Already on the first page it starts: The politician who is described there, who knows how to appear “close to the people at a rally, charming at a gala dinner and cosmopolitan in front of company board members”, is that Jörg Haider? Parallels between the politician who brought about the rise of the FPÖ in the 1980s and is considered a pioneer of right-wing populism in Europe and the character Ulli Popp in the novel are evident. But facets of Donald Trump, Viktor Orbán and Matteo Salvini also shine through. The main character, August Becker, also seems to be a literary conglomerate made up of several well-known press photographers. Similarities to illustrious PR consultants can be seen in the figure of Flo Maus, the Chancellor’s employee.

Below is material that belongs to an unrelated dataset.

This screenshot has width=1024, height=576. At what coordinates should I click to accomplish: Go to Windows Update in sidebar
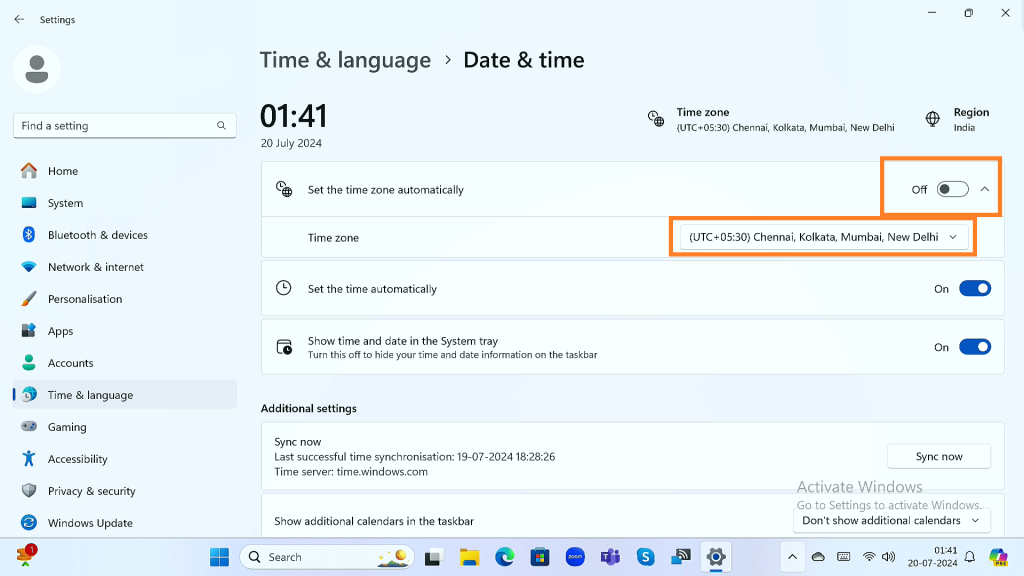(x=89, y=523)
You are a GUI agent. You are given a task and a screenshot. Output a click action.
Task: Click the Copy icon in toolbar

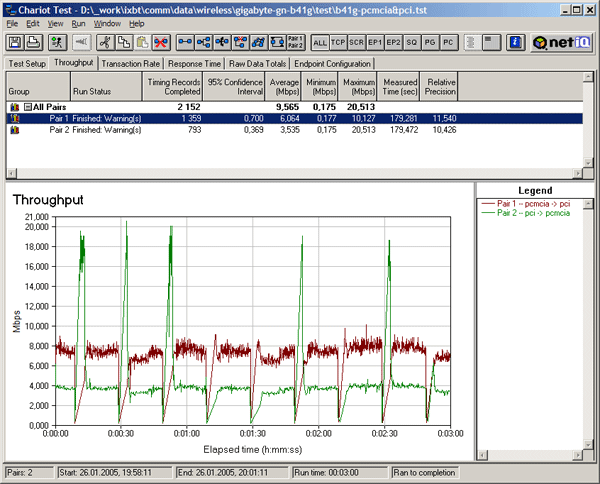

In the new novel by Doron Rabinovici there are frequent references to current politics and the media as well as borrowings from real people. That is what makes this book so appealing, the allusions to which readers who are familiar with developments in Austria will certainly be able to recognize and decipher more clearly than others. It is also about “government contracts and shares in local publicly owned companies” that are promised to an unscrupulous businessman who obviously comes from Russia – references to the Ibiza affair are obvious. A new online tabloid medium also plays a role – one was recently founded in Austria.

But Rabinovici is not just about Austria. His novel is more than the literary compression of daily politics in his home country. The historian and publicist aims at the fundamental level. This novel is about the power of images, about the relationship between politics and the media. That’s why the title “The Attitude” is aptly ambiguous, because it not only aims at the photographer’s work, but also at his attitude. Rabinovici knows how to embed the big issues of populism and freedom of the press in an action that is very much anchored in the here and now. He shows the dangers, the tipping points in public and private discourse. Ultimately, it is about tolerance and enlightenment as well as the continued existence of liberal democracy.

Doron Rabinovici: The setting. Novel. Suhrkamp Verlag, Berlin 2022,224 pages, 24 euros.

The character Popp is a rhetorically adept, authoritarian politician who sets out to transform mood into voices, to channel dissatisfaction into a protest movement. “Our movement is an uprising of the common people.” He doesn’t need a program, it’s enough to be against “those up there,” against the evil “elites” and the “lying press,” which is attacked: “We only say what the mainstream doesn’t dare to talk about.” Here, what is being discussed about measures against the Corona measures is negotiated in literary form.

The social media and chat messages play a big role, which also add to the dynamics of the plot. This fast-paced, highly political novel fits the age of Instagram. The author deals with the effect of images in the media – in the traditional ones and those that are described as social.

The central point is a photo that Becker takes of Popp, which supposedly disfigures the politician when he taps the beer: “His face slipped, his eyes wide open, his eyes stared, his mouth twisted with effort,” is how photographer Becker describes his Admission. For him, the politician looks “like a murderer,” “like a colossus, a monster, a brute.” His client, the magazine Forum, does not want to print the picture for fear that the motif will be perceived as interference in the final phase of the election campaign.

A little more subtlety and linguistic sophistication would have done the novel good

Becker finally sells it to Popp – convinced that he can’t do anything with this picture, which shows him in this shot. But the populist uses it as a motif for his poster campaign, true to the motto: attract attention at all costs. The photographer is branded a traitor in the left-liberal scene. A shitstorm broke out on social media. Becker is accused of being “the Leni Riefenstahl of our time”.

Then the novel takes rapid turns again, the pace of the action pulls along. But at the same time it is becoming increasingly clear that many depictions are too clichéd and the dialogues are too simplistic, too trying and too constructed: the debates between August Becker and his son, which are supposed to be typical generational dialogues, or the description and reception of foreigners or Austrians with a migration background. And then a love story.

A little more subtlety and linguistic sophistication would have done the novel good, because the message is more than clear from the first page. Rabinovici has presented a snappy snapshot of the present that exposes political mechanisms in literary form.